Maggie sah Brody und auf seinem Gesicht erschien ein dämliches Grinsen, als sie aufsprang und ihm um den Hals fiel. Unwillkürlich schaute ich zu Jules, die mit einem wehmütigen Blick zu unseren Freunden blickte.

"Hey, Jules! Besorgst du es unserem Kumpel hier nicht mehr?", fragte Brody plötzlich unverblümt. Jules zuckte zusammen. Dieser Mistkerl.

"Ehrlich?", zischte sie mich an und baute sich vor mir auf. "Ist das dein verdammter Ernst?" Ich schob meine Sonnenbrille zurück und hob abwehrend die Hände. Wie sollte ich das jetzt noch richten?

"Ich hab nichts-", setzte ich an, doch sie drehte sich zu dem Stück Scheiße, das sich bester Freund schimpfte, um. Verdammt.

"Um es mit deinen wundervoll gebildeten Worten auszudrücken: Nein, ich besorge es ihm nicht mehr", sagte sie wütend und pfefferte meine Jacke von ihrem Tisch. Anscheinend war sie wirklich sauer. Hätte ich mir vorher niemals denken können...
Ich bückte mich und hob meine Lederjacke auf. Sie war in einer roten Pfütze gelandet. Roch nach Nagellack. Ach scheiße. Der Tag wurde ja immer besser.
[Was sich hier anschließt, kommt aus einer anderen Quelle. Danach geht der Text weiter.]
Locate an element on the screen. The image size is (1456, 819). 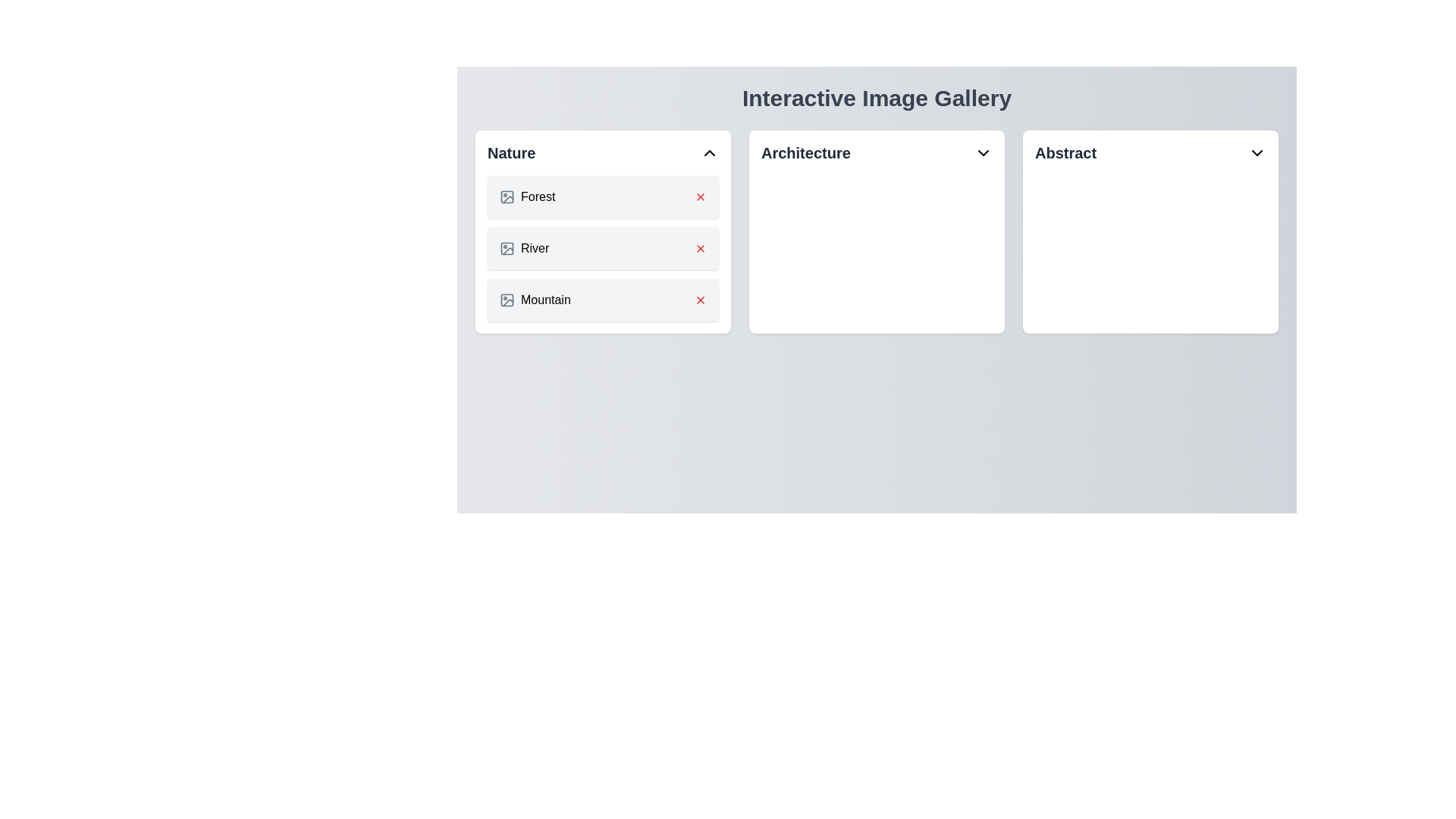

Ich stand auf und bemerkte, wie entsetzt die beiden Julianne anstarrten. Fast hätte ich etwas gesagt. Es gefiel mir nicht, sie so zu sehen. Da hielt ich lieber den Kopf hin. Allerdings würde sie mir diesen dann sicher abreißen und ich hatte ehrlich gesagt noch Verwendung dafür.

Ich trat zu Jules und schaute ihr in ihre unfassbar schönen, aber auch unfassbar verletzten Augen. Aber nicht nur sie hatte das Recht dazu traurig zu sein, ich war es auch. Mir ging es auch nahe und ich verhielt mich trotzdem nicht wie ein verzogenes Kind.

"Ich habe es ihm nicht erzählt, Julianne", sagte ich mit rauer Stimme und sie schaute mich fassungslos an. Und das zerriss mich innerlich.